### Work order
Please give the data again in full, exactly as it reads.

### Material to process
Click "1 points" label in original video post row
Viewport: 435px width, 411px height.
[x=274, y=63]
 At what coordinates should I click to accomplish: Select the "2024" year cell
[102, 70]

### Exercise solution
Click "1 points" label in original video post row
Viewport: 435px width, 411px height.
[x=274, y=63]
 At what coordinates should I click to accomplish: Select the "2024" year cell
[102, 70]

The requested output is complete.